Embi mengatakan, dahulu Jakarta menjadi acuan perkembangan seni di Asia Tenggara. Bahkan, konon, Perdana Menteri Singapura Lee Kuan Yew mencontoh Jakarta untuk mengembangkan ruang kesenian di Singapura.
Forum Masyarakat Kesenian Jakarta, Senin, menghadap Gubernur DKI Jakarta Anies Baswedan untuk melakukan revisi tata kelola seni Jakarta tersebut. Hal ini harus dimulai dari revisi Peraturan Gubernur (Pergub) Nomor 64 Tahun 2006 tentang Akademi Jakarta dan Dewan Kesenian Jakarta.
Penyair Imam Maarif mengatakan, pergub tersebut perlu direvisi karena dinilai sebagai akar masalah yang menghambat perkembangan seni Jakarta.
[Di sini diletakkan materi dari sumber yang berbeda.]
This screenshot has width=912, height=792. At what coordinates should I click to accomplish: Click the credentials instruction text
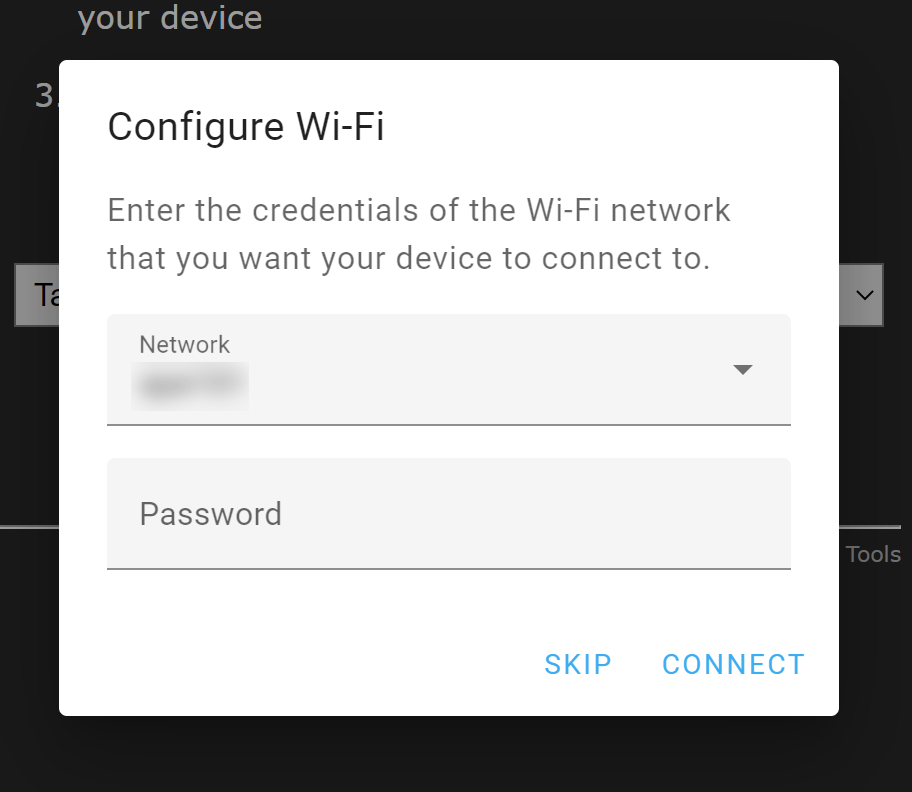click(x=418, y=233)
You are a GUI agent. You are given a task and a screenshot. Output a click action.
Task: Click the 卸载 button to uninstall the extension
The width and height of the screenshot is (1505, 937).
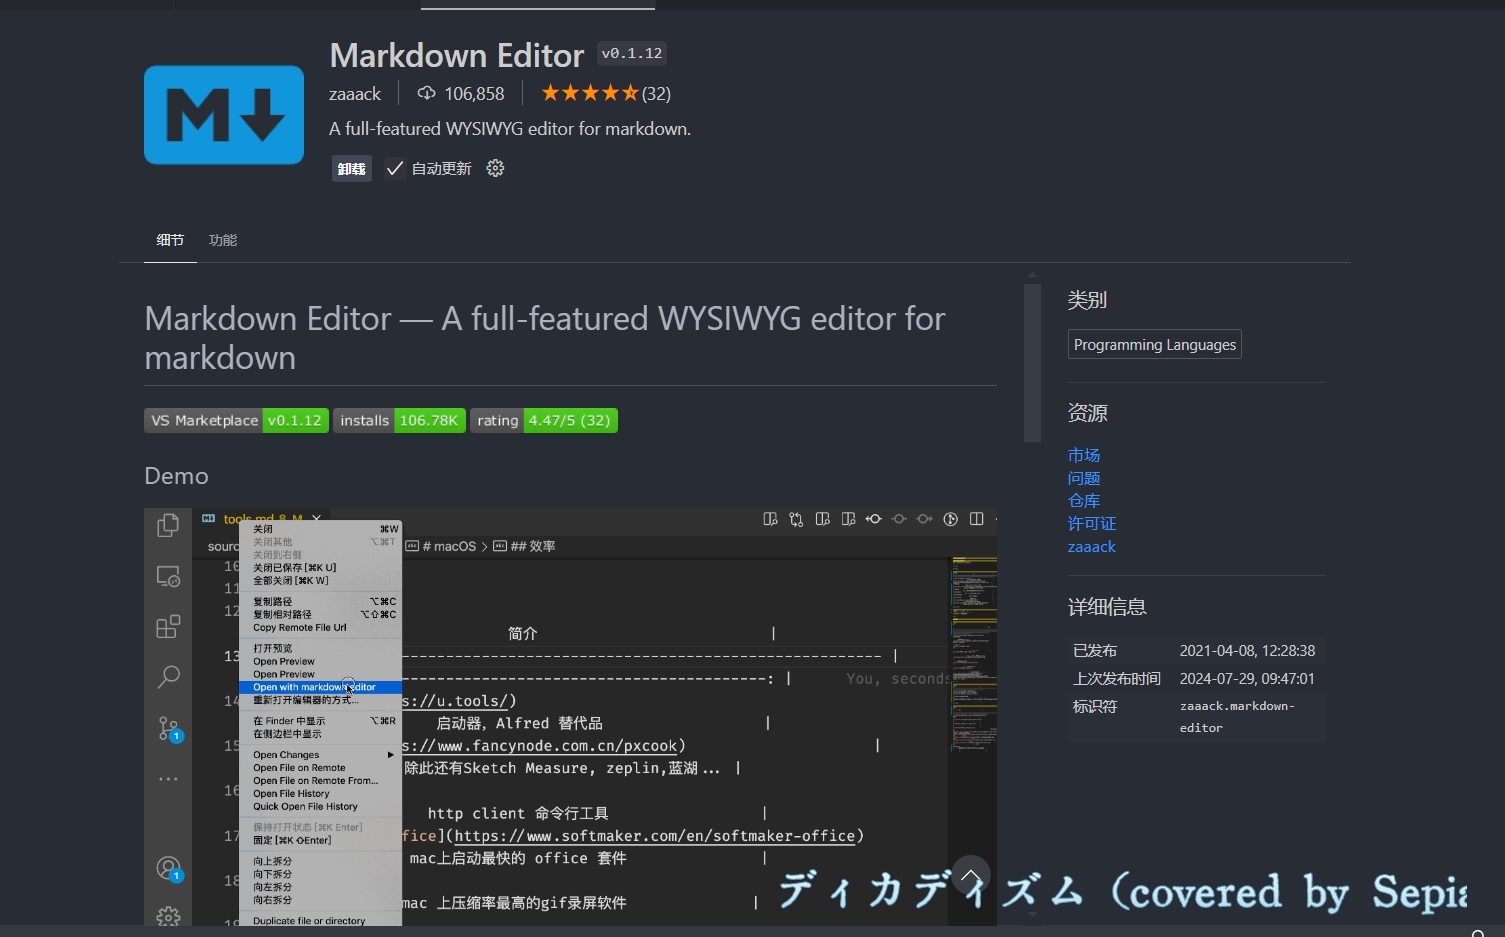point(351,168)
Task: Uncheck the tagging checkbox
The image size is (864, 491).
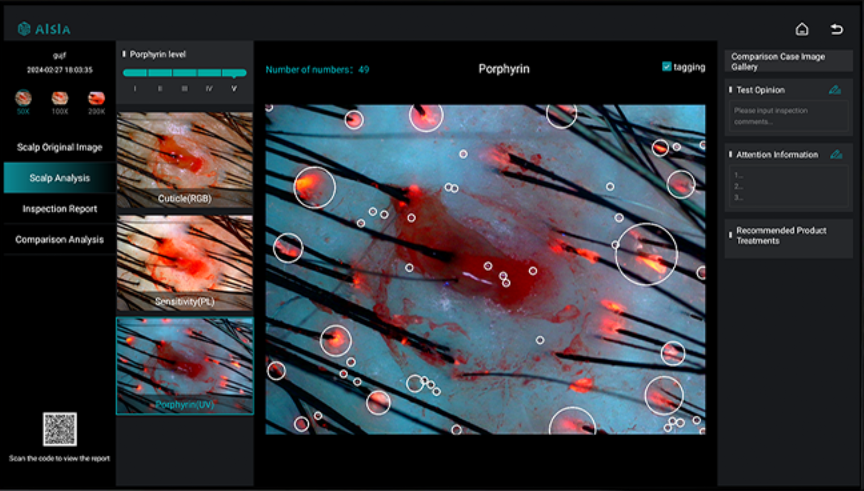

Salah satunya adalah usia anggota Akademi Jakarta ataupun Dewan Kesenian Jakarta yang dalam aturan dibatasi maksimal 70 tahun. Namun, hingga sekarang masih banyak anggota yang berusia di atas usia maksimal itu.
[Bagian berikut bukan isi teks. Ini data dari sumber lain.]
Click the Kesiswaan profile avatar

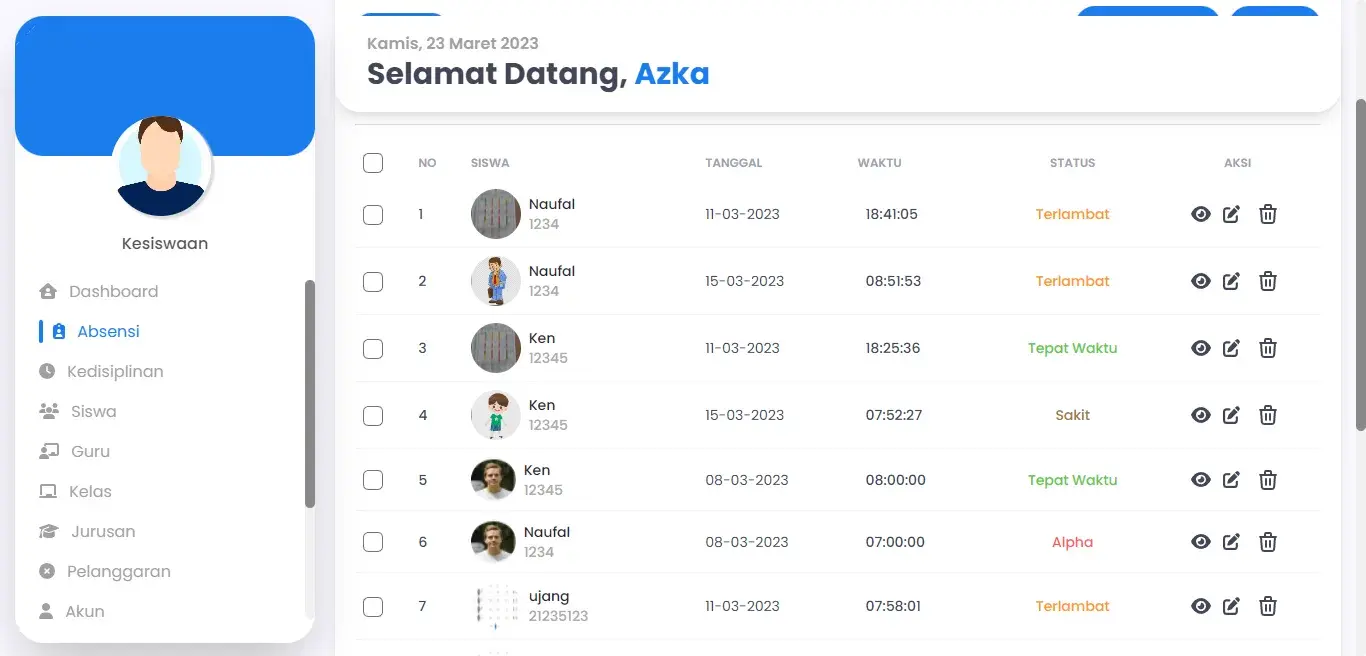coord(162,165)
Anggota Akademi Jakarta dan Dewan Kesenian Jakarta yang dinilai sudah terlalu lama duduk dalam dua organisasi itu pun dinilai tak mempunyai ide kreatif yang bisa menghidupkan kesenian Jakarta. ”Padahal, mereka menerima hibah, tetapi kalau tidak ada kegiatan, itu bagaimana. Padahal, dana hibah berasal dari Anggaran Pendapatan dan Belanja Daerah yang ujung-ujungnya juga uang rakyat,” katanya.
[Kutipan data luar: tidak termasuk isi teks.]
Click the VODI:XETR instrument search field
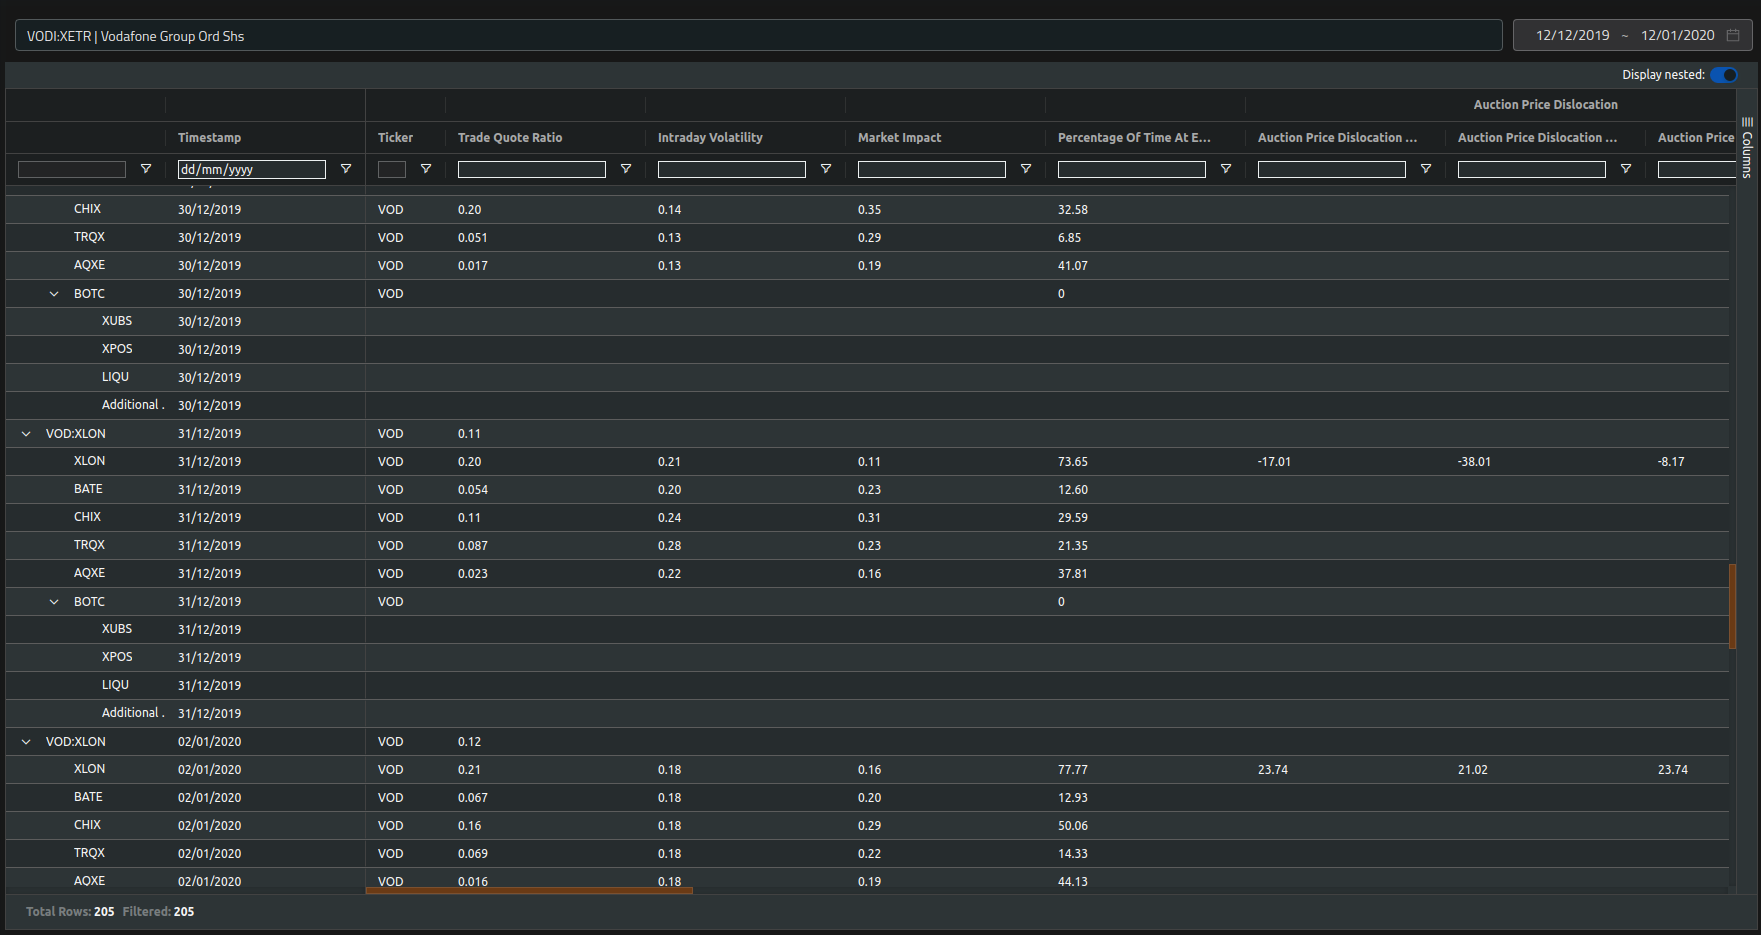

Untuk itu, Forum Masyarakat Kesenian Jakarta meminta agar secepatnya dilakukan revisi terhadap Pergub No 64/2006 tersebut sebelum 24 April 2019. Hal ini karena masa bakti keanggotaan Dewan Kesenian Jakarta sekarang akan berakhir pada 24 April 2019.
Mereka juga meminta agar dalam pengisian keanggotaan Dewan Kesenian Jakarta tidak lagi dilakukan dengan menggunakan pergub itu, tetapi berdasarkan pergub yang baru hasil revisi. Apabila hingga 24 April 2019 belum ada pengajuan rekomendasi dari Akademi Jakarta, Gubernur DKI Jakarta diminta agar mengeluarkan surat yang menyatakan Dewan Kesenian Jakarta periode sekarang bersifat demisioner sehingga untuk sementara tak mencairkan dana hibah.
Revitalisasi Taman Ismail Marzuki (TIM) yang dikukuhkan Gubernur DKI Jakarta pada 50 tahun TIM, akhir 2018, menetapkan anggaran Rp 446 juta dalam APBD DKI Jakarta 2018. Rinciannya, Rp 273 juta digunakan untuk pelayanan tim revitalisasi, sedangkan sisanya Rp 173 juga untuk peninjauan ulang rencana induk TIM.